### Selected text
──────────────────────────────
This software update is deleting botnet malware from infected PCs around the world

Law enforcement-designed update disconnects machines infected with Emotet malware from command and control servers.
Written by Liam Tung, Contributing Writer

A specially crafted update created by law enforcement has triggered the process of removing the Emotet botnet malware from 1.6 million infected computers around the world.

Emotet was thought to be the world's largest botnet, known for spewing millions of malware-laden spam emails each day. Law enforcement in the US, Canada and Europe conducted a coordinated takedown of Emotet infrastructure in January to rid the web of one of its worst menaces, which was used to spread banking trojans, remote access tools, and ransomware.  

Part of the action involved law enforcement commandeering Emotet's command and control (C2) infrastructure to prevent its operators from using the botnet to spread more malware. As reported by ZDNet in January, law enforcement in the Netherlands took control of two of Emotet's three-tier C2 servers. 

SEE: Network security policy (TechRepublic Premium)

Law enforcement that month delivered an Emotet update that was set to remove the malware from all infected computers on April 25. According to BleepingComputer, Germany's Bundeskriminalamt (BKA) federal police agency created and pushed the uninstall update.  

"Law enforcement officials will deliver an Emotet update, "EmotetLoader.dll" file, which will remove the malware from all infected devices. The run key in the Windows registry of infected devices will be removed to ensure that Emotet modules are no longer started automatically and all servers running Emotet processes are terminated," said security company Redscan.
──────────────────────────────
### Data listing
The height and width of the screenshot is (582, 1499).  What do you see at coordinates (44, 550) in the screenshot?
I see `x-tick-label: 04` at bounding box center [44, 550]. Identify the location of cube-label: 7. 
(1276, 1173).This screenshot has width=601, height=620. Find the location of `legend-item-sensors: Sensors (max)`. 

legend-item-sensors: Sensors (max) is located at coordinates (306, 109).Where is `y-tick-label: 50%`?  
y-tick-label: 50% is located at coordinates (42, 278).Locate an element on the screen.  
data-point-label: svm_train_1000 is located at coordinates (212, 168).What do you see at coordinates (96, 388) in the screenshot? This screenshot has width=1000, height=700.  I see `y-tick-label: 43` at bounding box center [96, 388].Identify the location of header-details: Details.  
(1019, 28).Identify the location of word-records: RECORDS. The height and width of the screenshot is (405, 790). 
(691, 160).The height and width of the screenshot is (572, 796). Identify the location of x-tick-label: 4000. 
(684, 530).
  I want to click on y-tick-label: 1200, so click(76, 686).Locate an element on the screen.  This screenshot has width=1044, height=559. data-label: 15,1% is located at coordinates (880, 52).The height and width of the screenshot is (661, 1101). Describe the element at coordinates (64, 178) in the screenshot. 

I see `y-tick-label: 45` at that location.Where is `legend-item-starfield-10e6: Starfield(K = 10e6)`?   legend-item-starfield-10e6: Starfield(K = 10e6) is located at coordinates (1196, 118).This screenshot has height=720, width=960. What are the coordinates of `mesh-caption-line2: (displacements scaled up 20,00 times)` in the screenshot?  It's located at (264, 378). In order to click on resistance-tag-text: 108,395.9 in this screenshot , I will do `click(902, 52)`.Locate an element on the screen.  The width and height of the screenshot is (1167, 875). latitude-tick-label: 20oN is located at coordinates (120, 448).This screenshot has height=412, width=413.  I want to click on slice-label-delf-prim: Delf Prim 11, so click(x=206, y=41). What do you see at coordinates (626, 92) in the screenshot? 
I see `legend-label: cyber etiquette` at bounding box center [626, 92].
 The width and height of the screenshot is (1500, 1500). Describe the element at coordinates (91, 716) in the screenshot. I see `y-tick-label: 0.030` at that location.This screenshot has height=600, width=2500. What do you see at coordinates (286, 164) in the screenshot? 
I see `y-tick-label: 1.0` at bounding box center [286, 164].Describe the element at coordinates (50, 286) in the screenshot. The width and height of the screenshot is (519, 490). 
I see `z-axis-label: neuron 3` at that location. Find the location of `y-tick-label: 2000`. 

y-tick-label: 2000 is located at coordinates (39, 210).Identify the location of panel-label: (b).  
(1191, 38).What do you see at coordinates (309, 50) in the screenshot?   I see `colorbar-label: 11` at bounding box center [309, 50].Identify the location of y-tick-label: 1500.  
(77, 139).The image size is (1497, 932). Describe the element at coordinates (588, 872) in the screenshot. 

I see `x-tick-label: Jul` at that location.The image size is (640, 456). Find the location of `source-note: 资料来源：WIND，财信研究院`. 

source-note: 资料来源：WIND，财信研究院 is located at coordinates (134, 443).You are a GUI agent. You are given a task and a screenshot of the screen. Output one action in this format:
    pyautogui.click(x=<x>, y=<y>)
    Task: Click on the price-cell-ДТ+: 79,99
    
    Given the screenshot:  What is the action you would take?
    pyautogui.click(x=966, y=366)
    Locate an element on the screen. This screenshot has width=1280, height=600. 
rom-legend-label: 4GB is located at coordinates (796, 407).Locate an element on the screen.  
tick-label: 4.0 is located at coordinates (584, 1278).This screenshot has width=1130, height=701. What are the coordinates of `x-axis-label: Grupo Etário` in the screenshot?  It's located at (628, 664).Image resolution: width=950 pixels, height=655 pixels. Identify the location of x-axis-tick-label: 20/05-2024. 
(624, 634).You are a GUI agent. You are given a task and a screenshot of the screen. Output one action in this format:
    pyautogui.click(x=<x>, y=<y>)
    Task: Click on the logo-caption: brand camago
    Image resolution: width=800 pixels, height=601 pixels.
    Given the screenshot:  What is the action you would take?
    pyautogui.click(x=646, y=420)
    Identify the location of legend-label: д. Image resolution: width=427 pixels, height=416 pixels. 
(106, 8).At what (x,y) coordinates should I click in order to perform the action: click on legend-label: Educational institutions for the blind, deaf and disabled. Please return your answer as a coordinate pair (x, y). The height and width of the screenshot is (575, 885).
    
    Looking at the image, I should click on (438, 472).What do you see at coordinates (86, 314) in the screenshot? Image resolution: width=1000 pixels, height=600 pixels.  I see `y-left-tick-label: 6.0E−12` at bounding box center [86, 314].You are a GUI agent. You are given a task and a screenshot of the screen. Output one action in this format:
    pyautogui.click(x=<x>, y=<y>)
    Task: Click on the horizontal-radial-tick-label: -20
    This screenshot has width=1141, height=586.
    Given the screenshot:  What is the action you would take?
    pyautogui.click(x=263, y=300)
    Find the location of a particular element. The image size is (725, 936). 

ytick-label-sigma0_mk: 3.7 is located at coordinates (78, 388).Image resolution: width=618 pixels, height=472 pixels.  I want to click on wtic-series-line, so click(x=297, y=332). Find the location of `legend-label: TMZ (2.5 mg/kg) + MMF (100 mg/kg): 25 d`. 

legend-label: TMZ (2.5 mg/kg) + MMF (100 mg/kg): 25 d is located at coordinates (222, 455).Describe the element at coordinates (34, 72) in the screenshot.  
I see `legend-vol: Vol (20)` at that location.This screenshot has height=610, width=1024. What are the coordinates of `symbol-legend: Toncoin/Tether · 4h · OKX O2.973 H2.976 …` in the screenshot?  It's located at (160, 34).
──────────────────────────────
### Task item
Translate this sentence from the Emotet article into Spanish: "Emotet was thought to be the world's largest botnet, known for spewing millions of malware-laden spam emails each day."

### Exercise response
Se creía que Emotet era la botnet más grande del mundo, conocida por lanzar cada día millones de correos basura cargados de malware.